▶ THE PROBLEM
Among the records that follow, set down only the lines from the one containing "You are a computer-use agent. The" to the one containing "This screenshot has width=1276, height=800.", both included, exactly.

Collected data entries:
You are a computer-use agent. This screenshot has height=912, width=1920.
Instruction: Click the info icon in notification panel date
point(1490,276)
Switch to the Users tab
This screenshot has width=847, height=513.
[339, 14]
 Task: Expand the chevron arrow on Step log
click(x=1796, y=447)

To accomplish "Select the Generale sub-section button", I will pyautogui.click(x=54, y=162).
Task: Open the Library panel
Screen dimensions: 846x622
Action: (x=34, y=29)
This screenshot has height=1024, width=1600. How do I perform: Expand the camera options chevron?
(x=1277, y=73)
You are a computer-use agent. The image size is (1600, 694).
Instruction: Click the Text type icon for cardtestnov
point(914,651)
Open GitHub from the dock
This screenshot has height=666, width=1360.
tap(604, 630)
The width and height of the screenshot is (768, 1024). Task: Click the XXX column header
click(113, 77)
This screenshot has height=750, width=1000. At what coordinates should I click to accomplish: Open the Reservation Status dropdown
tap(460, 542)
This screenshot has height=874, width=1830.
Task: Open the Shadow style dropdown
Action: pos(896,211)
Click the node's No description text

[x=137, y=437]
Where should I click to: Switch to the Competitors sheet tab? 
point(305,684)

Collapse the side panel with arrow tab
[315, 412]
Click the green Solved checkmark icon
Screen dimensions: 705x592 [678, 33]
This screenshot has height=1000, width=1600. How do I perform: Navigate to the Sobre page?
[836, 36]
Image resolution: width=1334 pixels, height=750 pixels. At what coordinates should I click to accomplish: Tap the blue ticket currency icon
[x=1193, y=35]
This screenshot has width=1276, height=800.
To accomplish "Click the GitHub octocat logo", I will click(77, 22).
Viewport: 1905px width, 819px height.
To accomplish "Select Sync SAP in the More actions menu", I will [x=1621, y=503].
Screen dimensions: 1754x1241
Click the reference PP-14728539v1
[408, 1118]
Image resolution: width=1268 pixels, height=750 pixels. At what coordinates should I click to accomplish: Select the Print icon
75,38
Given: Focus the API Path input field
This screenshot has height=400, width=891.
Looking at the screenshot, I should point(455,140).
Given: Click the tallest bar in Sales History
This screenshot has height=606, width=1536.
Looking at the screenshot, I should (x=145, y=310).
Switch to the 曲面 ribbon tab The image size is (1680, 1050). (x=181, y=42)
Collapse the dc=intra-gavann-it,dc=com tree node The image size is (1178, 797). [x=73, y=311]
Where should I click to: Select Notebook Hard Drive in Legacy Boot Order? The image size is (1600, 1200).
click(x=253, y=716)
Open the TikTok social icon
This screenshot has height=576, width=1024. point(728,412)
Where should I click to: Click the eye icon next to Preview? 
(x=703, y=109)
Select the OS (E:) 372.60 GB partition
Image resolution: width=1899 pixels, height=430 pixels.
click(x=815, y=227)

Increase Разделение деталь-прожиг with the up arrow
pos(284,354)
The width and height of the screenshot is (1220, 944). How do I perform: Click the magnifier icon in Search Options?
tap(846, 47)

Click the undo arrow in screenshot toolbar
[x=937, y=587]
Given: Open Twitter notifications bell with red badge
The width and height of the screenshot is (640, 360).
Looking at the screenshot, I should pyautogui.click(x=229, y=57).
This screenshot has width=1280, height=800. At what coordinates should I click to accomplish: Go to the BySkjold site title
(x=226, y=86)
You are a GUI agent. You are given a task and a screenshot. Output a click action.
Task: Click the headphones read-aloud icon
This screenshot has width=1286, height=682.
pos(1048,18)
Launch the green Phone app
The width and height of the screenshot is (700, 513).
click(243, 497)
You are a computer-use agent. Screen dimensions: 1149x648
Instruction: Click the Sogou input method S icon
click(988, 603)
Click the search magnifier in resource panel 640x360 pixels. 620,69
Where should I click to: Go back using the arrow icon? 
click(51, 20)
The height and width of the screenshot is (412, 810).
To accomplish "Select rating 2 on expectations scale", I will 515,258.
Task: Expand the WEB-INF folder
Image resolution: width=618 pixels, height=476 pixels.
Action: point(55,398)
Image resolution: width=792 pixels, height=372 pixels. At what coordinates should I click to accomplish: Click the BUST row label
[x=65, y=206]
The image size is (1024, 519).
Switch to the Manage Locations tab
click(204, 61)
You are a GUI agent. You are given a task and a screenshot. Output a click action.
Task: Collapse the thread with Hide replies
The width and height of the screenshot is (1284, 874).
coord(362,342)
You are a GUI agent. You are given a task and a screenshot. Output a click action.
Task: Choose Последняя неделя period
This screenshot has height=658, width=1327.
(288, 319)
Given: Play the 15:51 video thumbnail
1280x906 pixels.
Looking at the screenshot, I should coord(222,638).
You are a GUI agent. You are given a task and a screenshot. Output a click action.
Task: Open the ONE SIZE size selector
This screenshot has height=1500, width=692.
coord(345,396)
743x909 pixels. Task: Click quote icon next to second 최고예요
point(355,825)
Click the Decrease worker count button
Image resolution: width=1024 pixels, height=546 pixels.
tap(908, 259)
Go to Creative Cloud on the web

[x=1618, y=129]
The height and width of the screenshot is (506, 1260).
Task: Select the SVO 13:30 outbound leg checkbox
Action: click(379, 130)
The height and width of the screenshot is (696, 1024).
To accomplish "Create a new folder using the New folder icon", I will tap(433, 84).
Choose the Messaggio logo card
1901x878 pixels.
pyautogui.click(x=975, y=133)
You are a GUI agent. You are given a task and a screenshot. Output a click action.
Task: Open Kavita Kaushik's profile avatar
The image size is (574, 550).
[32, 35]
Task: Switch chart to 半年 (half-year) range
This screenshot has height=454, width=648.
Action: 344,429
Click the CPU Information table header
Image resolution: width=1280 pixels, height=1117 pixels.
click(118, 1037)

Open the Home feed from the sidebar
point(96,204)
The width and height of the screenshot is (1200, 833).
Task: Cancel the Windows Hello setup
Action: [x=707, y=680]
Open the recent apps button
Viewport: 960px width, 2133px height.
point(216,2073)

▶ RESULT
You are a computer-use agent. The image size is (1600, 694).
Instruction: Click the Text type icon for cardtestnov
point(914,651)
Open GitHub from the dock
This screenshot has height=666, width=1360.
tap(604, 630)
The width and height of the screenshot is (768, 1024). Task: Click the XXX column header
click(113, 77)
This screenshot has height=750, width=1000. At what coordinates should I click to accomplish: Open the Reservation Status dropdown
tap(460, 542)
This screenshot has height=874, width=1830.
Task: Open the Shadow style dropdown
Action: pos(896,211)
Click the node's No description text

[x=137, y=437]
Where should I click to: Switch to the Competitors sheet tab? 
point(305,684)

Collapse the side panel with arrow tab
[315, 412]
Click the green Solved checkmark icon
Screen dimensions: 705x592 [678, 33]
This screenshot has height=1000, width=1600. How do I perform: Navigate to the Sobre page?
[836, 36]
Image resolution: width=1334 pixels, height=750 pixels. At what coordinates should I click to accomplish: Tap the blue ticket currency icon
[x=1193, y=35]
This screenshot has width=1276, height=800.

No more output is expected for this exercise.